Başörtülü bir arkadaşımız kendine yakın gördüğü yine başörtülü olan bir polis memurunun yanına gidip derdini anlatmak istedi. Hamide arkadaşım, polise ‘karşındaki annen olsa yine aynısını mı yapacaksın’ diyor polis ise, ‘biz görevimizi yapıyoruz, karşımdaki annem dahi olsa aynısını yapacağım’ diyor. Karşımızdaki polislerin içerisinde akrabalarımız, arkadaşlarımız, çocuklarımızın arkadaşları.. Polisler bazen görevlerini gözyaşlarıyla yapıyorlar ama yapıyorlar. Yapmak zorundalar.

“FAZLASINI DEĞİL HAKKIMIZI İSTİYORUZ”

Üçüncü kez çevik kuvvetle karşı karşıya geliyoruz. Polisler ile konuştuğumuzda, ‘bizim de işimiz bu, emir demiri keser’ diyorlar. Fazlasını değil sadece hakkımızı istiyoruz. Ne bir kuruş fazla ne bir kuruş eksik. Arabuluculuk yasasından dolayı mahkemeye de gidemiyoruz. Arabuluculuk ne zaman biterse o zaman dava açabiliyoruz. Elimizi arabuluculuk yasasıyla bağladılar ve mahkeme kararı alamadığımız için tedbir kararı da aldıramıyoruz. Fabrikadan mallar sürekli çıkartılıyor, içi boşaltılıyor. TIR şoförleriyle bizzat ben konuştum ve dört şoför vicdana geldi boş gitti ama beş tıra engel olamadım içeriye girdi makinaları yükleyip götürdüler.

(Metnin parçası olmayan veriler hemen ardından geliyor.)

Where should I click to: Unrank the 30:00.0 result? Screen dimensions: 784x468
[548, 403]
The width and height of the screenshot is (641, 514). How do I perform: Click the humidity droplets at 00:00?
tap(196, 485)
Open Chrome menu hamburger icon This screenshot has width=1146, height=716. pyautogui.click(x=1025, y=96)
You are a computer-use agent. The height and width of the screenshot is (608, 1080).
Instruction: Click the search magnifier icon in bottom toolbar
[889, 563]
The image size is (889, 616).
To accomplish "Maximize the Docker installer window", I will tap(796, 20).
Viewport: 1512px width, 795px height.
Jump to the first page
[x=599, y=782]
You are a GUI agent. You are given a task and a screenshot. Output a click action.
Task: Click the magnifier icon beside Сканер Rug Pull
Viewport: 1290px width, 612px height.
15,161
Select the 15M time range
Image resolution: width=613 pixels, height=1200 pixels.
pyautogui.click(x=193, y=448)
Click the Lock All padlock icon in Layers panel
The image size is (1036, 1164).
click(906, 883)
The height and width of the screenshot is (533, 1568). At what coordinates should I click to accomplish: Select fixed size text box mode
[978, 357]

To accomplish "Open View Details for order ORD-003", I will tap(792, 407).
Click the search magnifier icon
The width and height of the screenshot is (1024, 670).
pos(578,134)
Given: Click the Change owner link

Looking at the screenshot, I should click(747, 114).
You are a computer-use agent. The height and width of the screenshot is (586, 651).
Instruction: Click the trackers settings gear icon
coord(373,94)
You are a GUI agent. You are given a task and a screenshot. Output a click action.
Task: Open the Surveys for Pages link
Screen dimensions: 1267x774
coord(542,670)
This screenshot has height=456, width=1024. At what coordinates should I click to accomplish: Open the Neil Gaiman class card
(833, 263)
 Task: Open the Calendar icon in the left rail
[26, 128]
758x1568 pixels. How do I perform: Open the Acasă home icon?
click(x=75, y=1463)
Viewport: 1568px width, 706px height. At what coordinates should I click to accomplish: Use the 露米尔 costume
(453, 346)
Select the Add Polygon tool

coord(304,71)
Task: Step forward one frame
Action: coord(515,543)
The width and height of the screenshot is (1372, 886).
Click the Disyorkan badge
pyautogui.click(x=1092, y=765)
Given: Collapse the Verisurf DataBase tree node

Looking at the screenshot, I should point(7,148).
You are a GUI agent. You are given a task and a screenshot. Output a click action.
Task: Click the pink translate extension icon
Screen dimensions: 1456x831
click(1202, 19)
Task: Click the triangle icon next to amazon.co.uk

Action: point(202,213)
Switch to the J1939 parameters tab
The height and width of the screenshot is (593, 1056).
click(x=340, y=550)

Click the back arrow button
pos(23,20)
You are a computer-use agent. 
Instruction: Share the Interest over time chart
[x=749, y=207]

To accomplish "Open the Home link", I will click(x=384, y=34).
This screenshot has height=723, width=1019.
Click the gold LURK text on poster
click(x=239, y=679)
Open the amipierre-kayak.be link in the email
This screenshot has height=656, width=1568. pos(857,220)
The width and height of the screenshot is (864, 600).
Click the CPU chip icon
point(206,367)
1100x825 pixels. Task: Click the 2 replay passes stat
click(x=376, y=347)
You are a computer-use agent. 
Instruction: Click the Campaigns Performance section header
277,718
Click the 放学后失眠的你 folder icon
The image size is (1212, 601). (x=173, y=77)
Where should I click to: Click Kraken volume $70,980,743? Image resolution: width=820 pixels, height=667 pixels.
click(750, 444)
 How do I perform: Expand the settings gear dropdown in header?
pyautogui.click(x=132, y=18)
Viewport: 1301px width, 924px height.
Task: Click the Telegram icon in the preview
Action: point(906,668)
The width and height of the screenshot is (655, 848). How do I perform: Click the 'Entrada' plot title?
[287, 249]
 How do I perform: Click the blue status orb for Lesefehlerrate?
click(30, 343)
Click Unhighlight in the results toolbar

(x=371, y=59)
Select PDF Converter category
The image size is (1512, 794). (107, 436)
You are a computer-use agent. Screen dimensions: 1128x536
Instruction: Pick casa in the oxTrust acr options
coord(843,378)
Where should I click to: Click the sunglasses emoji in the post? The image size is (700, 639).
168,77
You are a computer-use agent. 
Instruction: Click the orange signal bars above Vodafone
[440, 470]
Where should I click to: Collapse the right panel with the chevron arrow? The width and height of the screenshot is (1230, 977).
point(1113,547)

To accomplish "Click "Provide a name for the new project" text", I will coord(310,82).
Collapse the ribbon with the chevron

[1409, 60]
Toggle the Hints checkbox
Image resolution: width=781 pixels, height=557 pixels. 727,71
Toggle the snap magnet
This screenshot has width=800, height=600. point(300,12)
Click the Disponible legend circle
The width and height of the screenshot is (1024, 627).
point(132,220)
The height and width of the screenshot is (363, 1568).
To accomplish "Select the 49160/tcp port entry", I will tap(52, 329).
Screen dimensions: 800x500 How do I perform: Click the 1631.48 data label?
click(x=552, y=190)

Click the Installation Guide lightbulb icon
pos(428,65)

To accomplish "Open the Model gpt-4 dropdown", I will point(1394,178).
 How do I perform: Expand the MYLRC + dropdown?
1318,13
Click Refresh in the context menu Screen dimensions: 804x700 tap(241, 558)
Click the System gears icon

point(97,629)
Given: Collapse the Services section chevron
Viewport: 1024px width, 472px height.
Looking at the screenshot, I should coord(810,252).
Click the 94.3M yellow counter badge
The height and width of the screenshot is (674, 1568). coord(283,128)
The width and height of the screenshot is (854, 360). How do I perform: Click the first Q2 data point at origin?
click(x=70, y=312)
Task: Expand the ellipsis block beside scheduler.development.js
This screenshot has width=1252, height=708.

“EVE EKMEK GÖTÜRMEMİZ GEREKİYOR”

Bu yasalar bu şekilde olduğu sürece ve arabuluculuk sistemi işçi konusunda bu şekilde kullanıldığı sürece bu zulüm sürer. Fabrika iflas verse bizim durumumuz daha iyiydi. Keşke iflas verseydi. Biz son maaşımızı kurban bayramından önce aldık. Bizim de eve ekmek götürmemiz gerekiyor. Zor durumdayız. Kira, kredi kartı ve bazı arkadaşlarımızın kredileri vardı. Hiç kimse hiçbir şey ödeyemiyor. Fabrikada 150 beyaz yaka yaklaşık 250 de bizlerden oluşan işçiler vardı.